C Elsing et al. Hepatology. 1997 Apr.

Erratum in

  • Hepatology 1997 Aug;26(2):516

Abstract

The aim was to explore whether biliary epithelial cells show muscarinic acetylcholine receptors and to investigate their role in ductular bile formation. In both, isolated rat biliary epithelial cells and Mz-Cha-1 cells, a biliary epithelial cell line, binding of [3H]N-methyl-scopolamine occurred with 0.718 +/- 0.08 and 0.482 +/- 0.05 fmol per 10(6) cells, respectively. To characterize the involved second messenger, intracellular Ca2+ levels were monitored by confocal microscopy. Stimulation of biliary epithelial cells with carbachol produced an increase in free cytosolic Ca2+ levels that declined to baseline values describing a sinusoidal oscillation curve. Increasing concentrations of the agonist decreased latency of the response and increased oscillation frequency. Similar results were obtained in Mz-Cha-1 cells. The intracellular Ca2+ originated from IP3 sensitive intracellular stores and from the extracellular medium. The Ca2+ response could partially be blocked by atropine and completely by pirenzepine, a specific muscarinic receptor-type M1 antagonist. The presence of M1 receptor messenger RNA (mRNA) in biliary epithelial cells was confirmed by reverse transcriptase polymerase chain reaction.
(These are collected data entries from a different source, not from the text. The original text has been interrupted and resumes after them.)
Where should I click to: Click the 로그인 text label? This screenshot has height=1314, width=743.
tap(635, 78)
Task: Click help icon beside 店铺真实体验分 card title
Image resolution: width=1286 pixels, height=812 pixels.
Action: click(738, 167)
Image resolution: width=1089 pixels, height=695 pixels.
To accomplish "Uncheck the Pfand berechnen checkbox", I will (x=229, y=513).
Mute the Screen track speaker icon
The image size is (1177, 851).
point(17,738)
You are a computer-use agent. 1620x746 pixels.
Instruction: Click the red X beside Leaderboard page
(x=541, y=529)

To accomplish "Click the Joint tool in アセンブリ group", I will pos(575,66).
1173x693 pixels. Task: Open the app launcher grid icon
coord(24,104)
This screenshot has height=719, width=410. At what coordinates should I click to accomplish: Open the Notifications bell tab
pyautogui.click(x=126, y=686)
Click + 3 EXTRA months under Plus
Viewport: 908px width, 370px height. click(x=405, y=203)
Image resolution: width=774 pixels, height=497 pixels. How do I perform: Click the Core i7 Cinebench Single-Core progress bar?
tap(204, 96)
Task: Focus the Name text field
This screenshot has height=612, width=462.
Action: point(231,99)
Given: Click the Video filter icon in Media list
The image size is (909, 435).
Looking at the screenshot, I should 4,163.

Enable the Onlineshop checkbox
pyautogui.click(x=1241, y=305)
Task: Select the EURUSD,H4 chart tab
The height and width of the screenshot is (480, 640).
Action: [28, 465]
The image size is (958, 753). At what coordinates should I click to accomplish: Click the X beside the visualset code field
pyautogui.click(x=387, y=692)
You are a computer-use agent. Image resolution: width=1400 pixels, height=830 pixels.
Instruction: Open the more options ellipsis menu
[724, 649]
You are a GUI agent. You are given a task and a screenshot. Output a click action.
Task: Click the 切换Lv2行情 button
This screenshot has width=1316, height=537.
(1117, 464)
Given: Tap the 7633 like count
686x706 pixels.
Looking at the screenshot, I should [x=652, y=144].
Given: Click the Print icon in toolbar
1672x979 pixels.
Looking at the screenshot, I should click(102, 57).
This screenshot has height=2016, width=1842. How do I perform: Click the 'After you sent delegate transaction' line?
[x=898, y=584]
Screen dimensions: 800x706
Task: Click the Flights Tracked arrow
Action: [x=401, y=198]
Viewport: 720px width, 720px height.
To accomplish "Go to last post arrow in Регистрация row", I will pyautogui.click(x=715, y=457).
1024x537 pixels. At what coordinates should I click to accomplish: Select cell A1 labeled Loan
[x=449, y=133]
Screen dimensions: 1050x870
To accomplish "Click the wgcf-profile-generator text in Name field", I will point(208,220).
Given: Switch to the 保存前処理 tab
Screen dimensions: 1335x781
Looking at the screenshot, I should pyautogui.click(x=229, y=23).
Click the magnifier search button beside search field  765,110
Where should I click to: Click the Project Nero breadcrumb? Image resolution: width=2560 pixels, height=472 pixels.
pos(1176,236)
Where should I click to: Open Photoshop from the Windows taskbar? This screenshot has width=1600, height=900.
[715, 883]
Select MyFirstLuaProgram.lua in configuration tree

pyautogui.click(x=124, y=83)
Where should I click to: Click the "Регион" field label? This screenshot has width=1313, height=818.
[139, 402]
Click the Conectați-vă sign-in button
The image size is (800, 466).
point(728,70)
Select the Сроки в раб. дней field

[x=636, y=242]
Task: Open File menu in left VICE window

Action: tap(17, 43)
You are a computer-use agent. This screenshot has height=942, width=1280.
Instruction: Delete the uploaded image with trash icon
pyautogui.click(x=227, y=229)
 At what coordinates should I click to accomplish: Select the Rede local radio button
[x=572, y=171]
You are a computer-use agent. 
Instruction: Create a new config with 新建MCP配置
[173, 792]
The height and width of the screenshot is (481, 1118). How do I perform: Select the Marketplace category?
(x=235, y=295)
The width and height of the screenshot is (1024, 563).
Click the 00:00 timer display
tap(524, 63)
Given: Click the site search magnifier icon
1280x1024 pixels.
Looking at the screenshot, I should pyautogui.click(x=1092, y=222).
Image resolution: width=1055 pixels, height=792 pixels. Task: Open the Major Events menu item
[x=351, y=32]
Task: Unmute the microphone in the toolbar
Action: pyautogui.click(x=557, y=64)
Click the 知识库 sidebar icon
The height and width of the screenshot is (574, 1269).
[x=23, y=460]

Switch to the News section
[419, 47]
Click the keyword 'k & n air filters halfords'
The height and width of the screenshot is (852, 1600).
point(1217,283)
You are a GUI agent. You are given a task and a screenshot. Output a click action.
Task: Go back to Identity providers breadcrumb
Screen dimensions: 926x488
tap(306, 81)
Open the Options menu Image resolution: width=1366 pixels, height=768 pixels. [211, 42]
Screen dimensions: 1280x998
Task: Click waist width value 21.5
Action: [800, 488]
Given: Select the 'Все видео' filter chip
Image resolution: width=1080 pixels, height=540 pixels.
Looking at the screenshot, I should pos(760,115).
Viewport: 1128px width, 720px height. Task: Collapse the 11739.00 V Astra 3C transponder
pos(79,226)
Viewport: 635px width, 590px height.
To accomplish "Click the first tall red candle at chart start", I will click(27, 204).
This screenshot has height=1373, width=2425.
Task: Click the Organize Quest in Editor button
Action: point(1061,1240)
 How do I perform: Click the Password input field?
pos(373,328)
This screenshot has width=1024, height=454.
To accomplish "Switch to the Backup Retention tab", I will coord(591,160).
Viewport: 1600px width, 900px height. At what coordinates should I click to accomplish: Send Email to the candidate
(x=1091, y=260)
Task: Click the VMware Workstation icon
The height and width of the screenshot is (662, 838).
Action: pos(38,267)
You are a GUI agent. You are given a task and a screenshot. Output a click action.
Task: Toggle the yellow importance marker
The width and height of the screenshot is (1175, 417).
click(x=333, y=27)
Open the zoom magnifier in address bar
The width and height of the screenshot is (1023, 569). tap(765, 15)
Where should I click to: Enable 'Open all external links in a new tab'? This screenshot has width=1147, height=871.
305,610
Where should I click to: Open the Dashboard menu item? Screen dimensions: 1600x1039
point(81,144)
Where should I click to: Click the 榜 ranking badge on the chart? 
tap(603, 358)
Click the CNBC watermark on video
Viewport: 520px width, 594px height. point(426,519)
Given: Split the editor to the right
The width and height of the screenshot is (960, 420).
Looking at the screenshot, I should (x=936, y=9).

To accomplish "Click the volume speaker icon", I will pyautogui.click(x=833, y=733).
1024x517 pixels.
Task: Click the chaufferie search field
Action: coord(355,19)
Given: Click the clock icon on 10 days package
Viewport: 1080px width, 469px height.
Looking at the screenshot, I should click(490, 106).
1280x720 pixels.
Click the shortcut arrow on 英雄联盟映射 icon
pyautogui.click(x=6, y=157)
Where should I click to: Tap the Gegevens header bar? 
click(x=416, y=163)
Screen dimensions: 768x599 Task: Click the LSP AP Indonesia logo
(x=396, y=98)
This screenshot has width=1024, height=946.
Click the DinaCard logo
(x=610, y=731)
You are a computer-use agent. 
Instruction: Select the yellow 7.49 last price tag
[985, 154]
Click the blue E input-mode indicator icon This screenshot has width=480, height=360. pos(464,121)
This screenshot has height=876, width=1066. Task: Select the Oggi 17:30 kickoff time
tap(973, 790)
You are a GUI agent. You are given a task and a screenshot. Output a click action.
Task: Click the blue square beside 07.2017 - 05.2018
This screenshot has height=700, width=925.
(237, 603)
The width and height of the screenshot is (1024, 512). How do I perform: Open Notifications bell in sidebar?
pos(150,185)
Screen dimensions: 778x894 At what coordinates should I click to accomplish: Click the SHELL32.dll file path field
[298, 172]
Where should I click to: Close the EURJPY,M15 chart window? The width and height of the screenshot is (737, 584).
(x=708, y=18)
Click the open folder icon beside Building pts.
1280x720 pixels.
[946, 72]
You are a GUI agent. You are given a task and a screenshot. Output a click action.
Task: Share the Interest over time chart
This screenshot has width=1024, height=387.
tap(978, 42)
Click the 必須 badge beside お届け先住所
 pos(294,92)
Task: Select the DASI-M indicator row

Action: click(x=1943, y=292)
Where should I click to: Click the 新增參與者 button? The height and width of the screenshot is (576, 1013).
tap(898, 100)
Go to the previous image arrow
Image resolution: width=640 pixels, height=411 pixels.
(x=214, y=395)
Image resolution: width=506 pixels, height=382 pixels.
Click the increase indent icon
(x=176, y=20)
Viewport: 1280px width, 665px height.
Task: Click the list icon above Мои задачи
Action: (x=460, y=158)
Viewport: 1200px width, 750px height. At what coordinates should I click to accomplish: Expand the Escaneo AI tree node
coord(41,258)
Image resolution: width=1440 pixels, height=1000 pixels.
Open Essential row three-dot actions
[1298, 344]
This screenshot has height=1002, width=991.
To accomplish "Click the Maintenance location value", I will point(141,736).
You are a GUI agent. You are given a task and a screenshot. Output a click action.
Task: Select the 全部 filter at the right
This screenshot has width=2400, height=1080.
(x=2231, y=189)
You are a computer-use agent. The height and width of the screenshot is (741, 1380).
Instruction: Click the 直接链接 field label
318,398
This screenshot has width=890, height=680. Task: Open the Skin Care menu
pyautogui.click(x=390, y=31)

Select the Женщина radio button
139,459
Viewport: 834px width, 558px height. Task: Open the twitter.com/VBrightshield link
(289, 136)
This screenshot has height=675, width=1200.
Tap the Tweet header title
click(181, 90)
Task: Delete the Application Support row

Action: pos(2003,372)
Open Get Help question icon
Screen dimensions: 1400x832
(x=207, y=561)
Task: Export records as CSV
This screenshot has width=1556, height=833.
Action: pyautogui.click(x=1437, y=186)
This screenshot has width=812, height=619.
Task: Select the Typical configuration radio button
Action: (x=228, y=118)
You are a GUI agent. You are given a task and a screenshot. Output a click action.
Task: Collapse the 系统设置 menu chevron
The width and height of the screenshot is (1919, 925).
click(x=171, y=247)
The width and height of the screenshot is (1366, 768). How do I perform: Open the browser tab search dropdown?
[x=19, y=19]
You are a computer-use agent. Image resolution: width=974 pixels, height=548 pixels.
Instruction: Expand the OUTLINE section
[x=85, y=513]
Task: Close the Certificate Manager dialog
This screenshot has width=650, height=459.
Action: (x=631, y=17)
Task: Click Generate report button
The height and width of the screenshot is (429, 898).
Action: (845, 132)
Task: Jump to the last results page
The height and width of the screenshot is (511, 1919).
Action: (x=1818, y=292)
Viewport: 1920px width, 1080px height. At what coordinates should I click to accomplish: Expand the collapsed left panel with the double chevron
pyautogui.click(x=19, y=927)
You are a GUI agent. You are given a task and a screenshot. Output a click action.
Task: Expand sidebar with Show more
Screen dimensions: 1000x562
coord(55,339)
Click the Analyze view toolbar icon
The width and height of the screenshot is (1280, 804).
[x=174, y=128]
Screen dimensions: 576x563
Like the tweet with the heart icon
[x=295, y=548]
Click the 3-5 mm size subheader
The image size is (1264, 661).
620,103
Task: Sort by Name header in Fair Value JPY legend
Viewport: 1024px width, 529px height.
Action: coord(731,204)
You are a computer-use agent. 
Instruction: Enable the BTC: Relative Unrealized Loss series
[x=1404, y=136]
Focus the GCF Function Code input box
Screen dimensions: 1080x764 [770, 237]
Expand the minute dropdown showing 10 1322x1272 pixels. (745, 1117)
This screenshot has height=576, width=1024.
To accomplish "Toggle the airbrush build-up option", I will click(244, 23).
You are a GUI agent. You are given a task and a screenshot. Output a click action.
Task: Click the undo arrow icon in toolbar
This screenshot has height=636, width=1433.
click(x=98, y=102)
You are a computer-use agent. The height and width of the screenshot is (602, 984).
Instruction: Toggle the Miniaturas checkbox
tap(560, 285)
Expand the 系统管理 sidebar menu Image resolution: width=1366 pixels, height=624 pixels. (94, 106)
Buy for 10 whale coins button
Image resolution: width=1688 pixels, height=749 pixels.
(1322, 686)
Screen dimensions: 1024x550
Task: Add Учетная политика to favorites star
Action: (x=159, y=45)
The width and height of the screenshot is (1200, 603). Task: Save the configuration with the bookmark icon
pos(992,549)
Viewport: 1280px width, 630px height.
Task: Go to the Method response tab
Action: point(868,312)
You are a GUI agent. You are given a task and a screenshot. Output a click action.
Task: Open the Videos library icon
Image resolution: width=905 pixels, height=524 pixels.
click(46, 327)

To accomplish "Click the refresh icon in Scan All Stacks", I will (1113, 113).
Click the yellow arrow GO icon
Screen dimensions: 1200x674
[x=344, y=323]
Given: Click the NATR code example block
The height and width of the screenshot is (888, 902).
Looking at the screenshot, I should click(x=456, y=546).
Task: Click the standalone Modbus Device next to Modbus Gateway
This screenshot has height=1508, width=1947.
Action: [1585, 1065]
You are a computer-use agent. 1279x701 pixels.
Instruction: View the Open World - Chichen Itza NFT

In the isolated perfused guinea pig liver, a model with high ductular bile flow, carbachol induced a dose dependent decrease of bile flow by 79.6% +/- 9.8% at 50 mumol/L carbachol (P < .001), without affecting perfusion pressure or biliary electrolyte concentrations. It is concluded that biliary epithelial cells express muscarinic acetylcholine receptors. Stimulation of this receptor leads to cholestasis. This could be because of changes in peribiliary permeability and/or inhibition of biliary epithelial cell secretory function.